| Opis zadania |
Wskaż w materiale poniżej wszystkie wiersze zawierające ciąg znaków „screenshot” i przepisz każdy z nich w całości. Wielkość liter ma znaczenie.

| Udostępniony materiał |
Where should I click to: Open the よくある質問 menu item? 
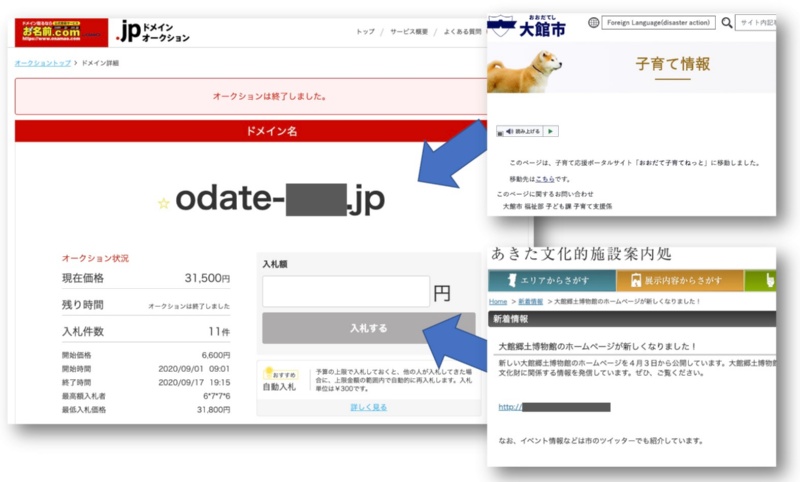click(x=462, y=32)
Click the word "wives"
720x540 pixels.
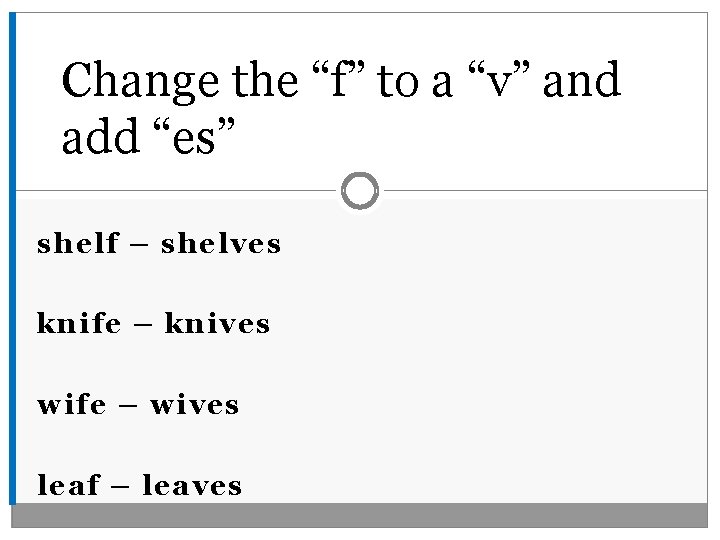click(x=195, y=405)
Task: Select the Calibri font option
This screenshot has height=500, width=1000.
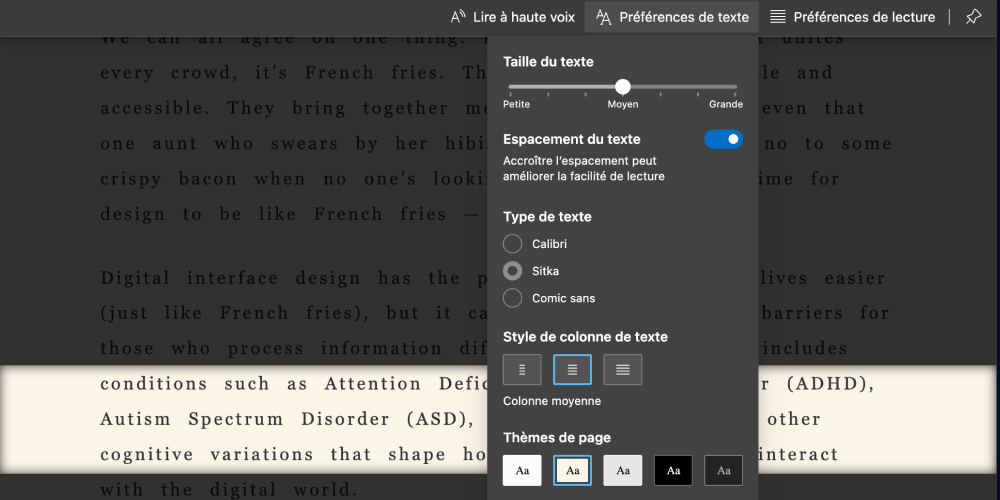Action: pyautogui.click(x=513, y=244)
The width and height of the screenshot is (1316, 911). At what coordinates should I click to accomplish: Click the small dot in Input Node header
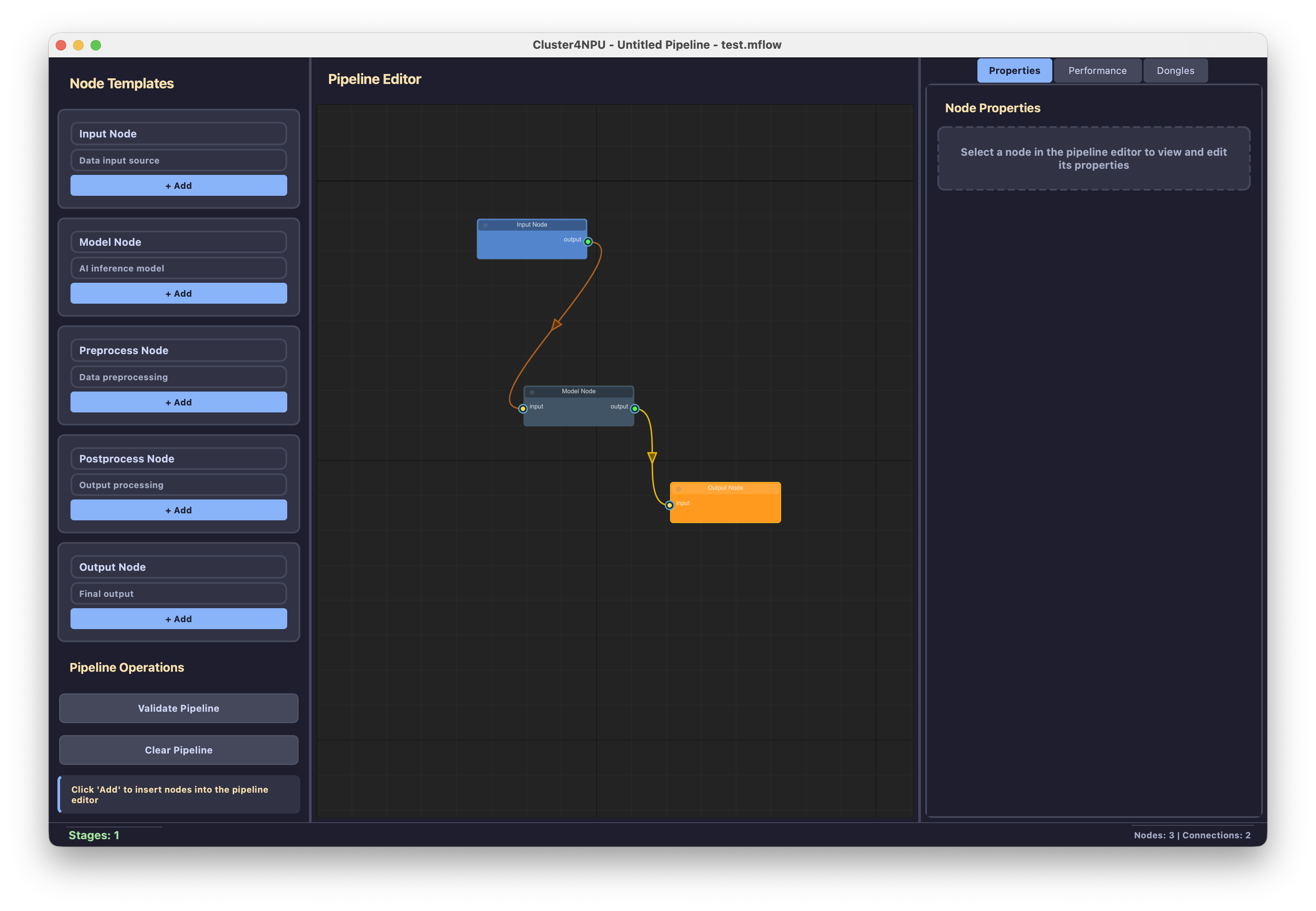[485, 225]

| Rozwiązanie zadania |
This screenshot has height=500, width=1000.
The width and height of the screenshot is (1316, 911). At what coordinates should I click to accomplish: Click the small dot in Input Node header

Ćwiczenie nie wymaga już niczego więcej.